SN1, SN2, d’où ça vient?
Nous devons ces symboles à Sir Christopher Kelk Ingold, chimiste britannique, co-auteur de la règle de Cahn-Ingold-Prelog.
Comment put-il supposer l’existence de deux types de substitution nucléophile?
En étudiant les haloalcanes, il constata que la réaction de substitution d’un nucléophile à la place de l’halogénure d’un haloalcane secondaire ou tertiaire ne dépendait que de la concentration de l’haloalcane, alors que dans le cas d’un haloalcane primaire, la réaction dépendait de la concentration de l’haloalcane ET du nucléophile.
Il en conclut à l’existence de deux types de réaction.
L’une à une étape: la SN2, pour les haloalcanes primaires, car la réaction dépend de la concentration des deux réactifs (haloalcane et nucléophile), elle est donc bimoléculaire et concertée.
L’autre à deux étapes: la SN1, pour les haloalcanes secondaires ou tertiaires, car la réaction dépend de la concentration de l’haloalcane seulement: Ingold en conclut que la première étape ne fait intervenir que l’haloalcane, avec formation d’un intermédiaire réactionnel (carbocation), qui ne réagira que dans un second temps avec le nucléophile.

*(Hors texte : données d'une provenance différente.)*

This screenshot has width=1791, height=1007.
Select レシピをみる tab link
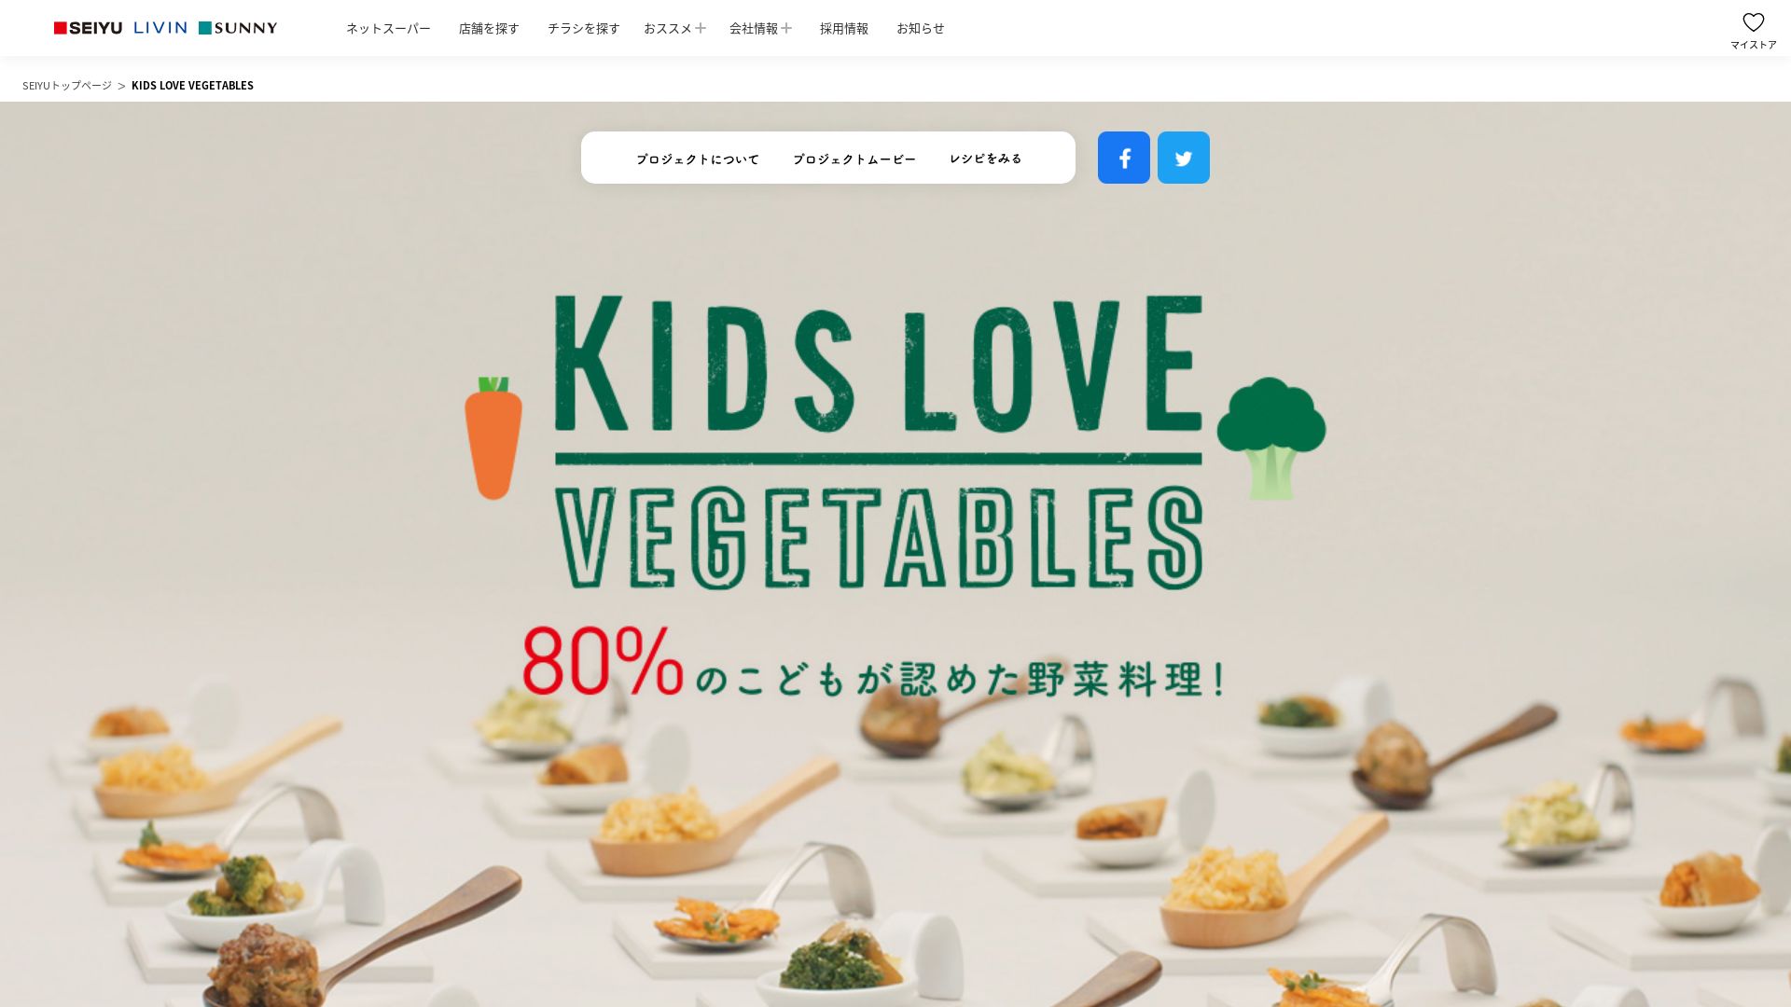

Attention: SN1 qualifie une substitution nucléophile dépendant de la concentration du seul haloalcane, SN2 une substitution nucléophile dépendant de la concentration de l’haloalcane ET du nucléophile, la SN2 n’a ainsi QU’UNE SEULE ETAPE tandis que la SN1 en a deux (puisque l’haloalcane doit d’abord TOUT SEUL donner un carbocation avant que de réagir avec le nucléophile).